About one month before arriving in Morocco, there was a bombing at a location that I was planning to visit, Marrakech’s Djemaa el-Fna, killing 16 people, including eight French nationals and several other foreigners. The risk of these attacks is real but luckily they occur with low frequency, the last three having occurred in 2003, 2007 and 2011. The attacks are blamed on Islamic extremists and result among other things because of poverty, perceived corruption at the top, and Morocco’s pro-western position.

In addition, having similar feelings to the rest of northern Africa, Moroccans have recently begun demonstrations for political and social reforms in their major cities. The first set of national demonstrations were on February 20, 2011 and unfortunately, these demonstrations turned violent and eventually deadly. At least five were killed and 128 injured. Since then, other rallies have for the most part been peaceful.
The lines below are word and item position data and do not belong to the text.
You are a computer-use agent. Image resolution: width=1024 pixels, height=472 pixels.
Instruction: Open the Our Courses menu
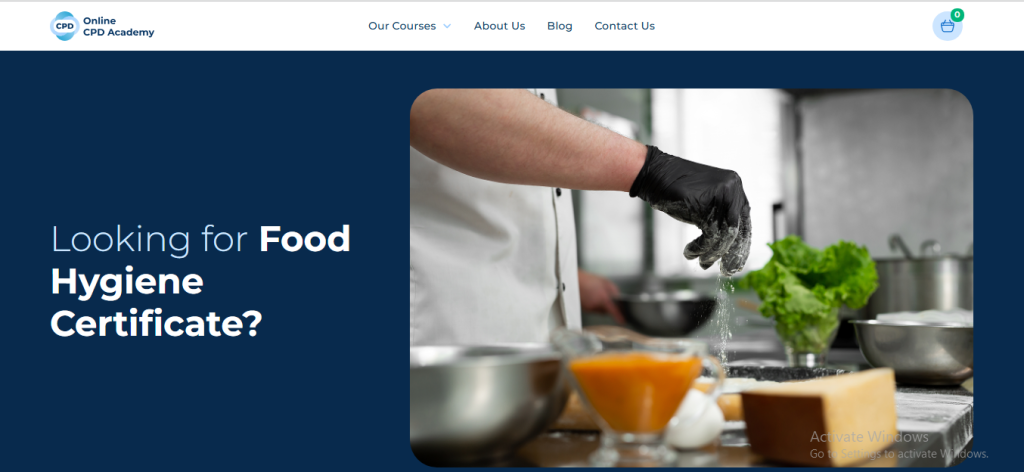click(402, 26)
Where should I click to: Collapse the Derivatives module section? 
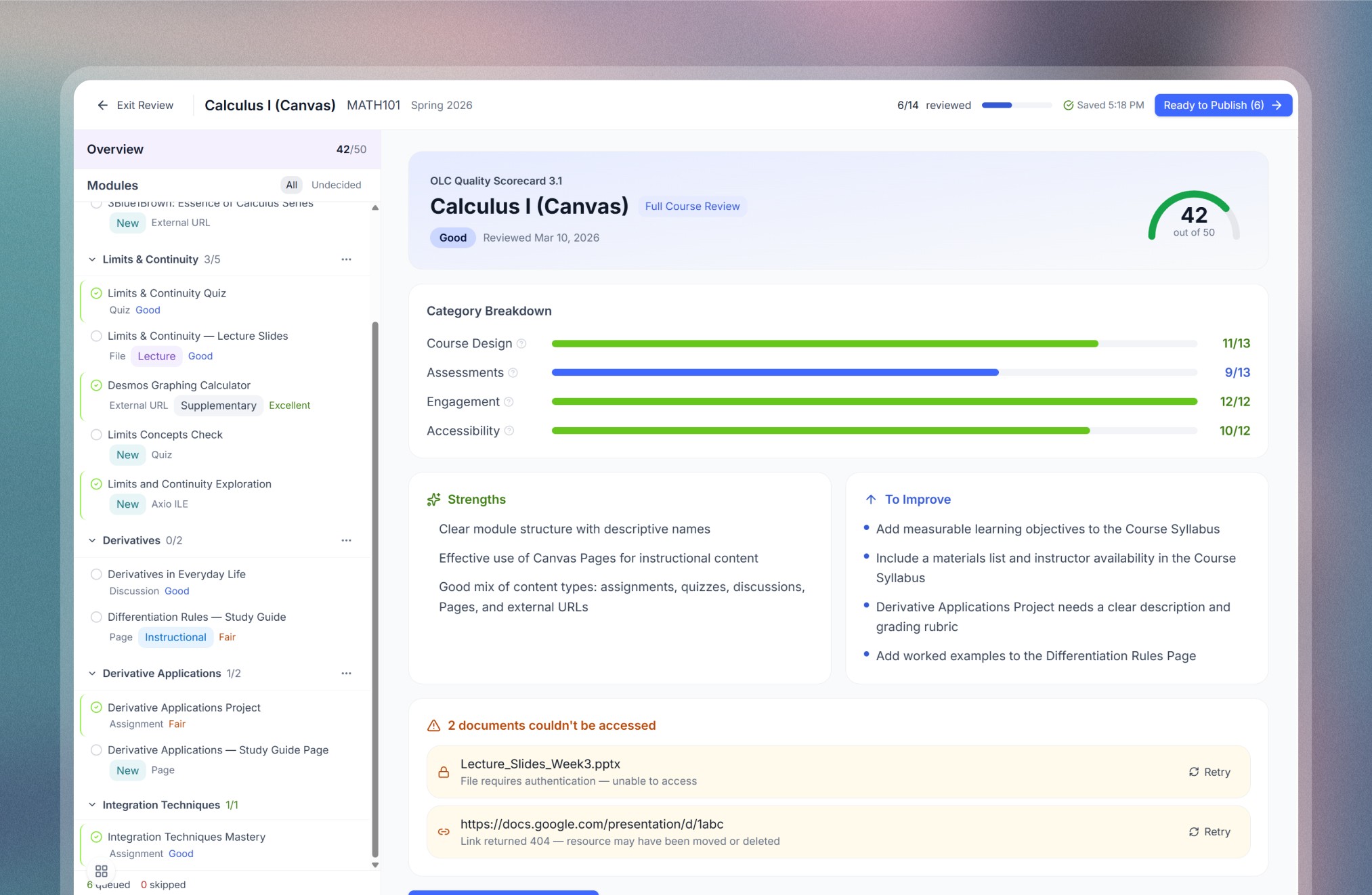click(x=92, y=540)
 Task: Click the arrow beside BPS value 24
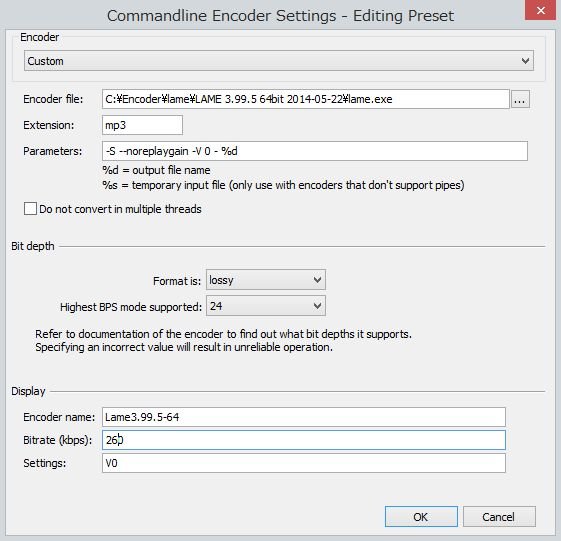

Kind Mohmmed VI has now promised a revision to the constitution; however, these pro-reform demonstrations have still not ceased.

When deciding to come here six months ago, I had not predicted that this unrest would exist in Morocco; however, I was not prepared to be scared away by a couple incidents. I checked the U.S. State Department’s website just before coming, and Morocco was not on its list of Travel Advisory Countries. In addition, Nepal, a country I had come from, was on that list. That said, no country and no city will be perfectly safe. Wherever I go anywhere, including right outside my own home, it is important to be aware of my surroundings and careful not to bet to embroiled in a dangerous situation.  It is also important not to live in fear and let that fear prevent me from seeing and experiencing things. I decided not to alter my trip to avoid Morocco and now as my Moroccan adventure comes to a close, I am very happy with that decision.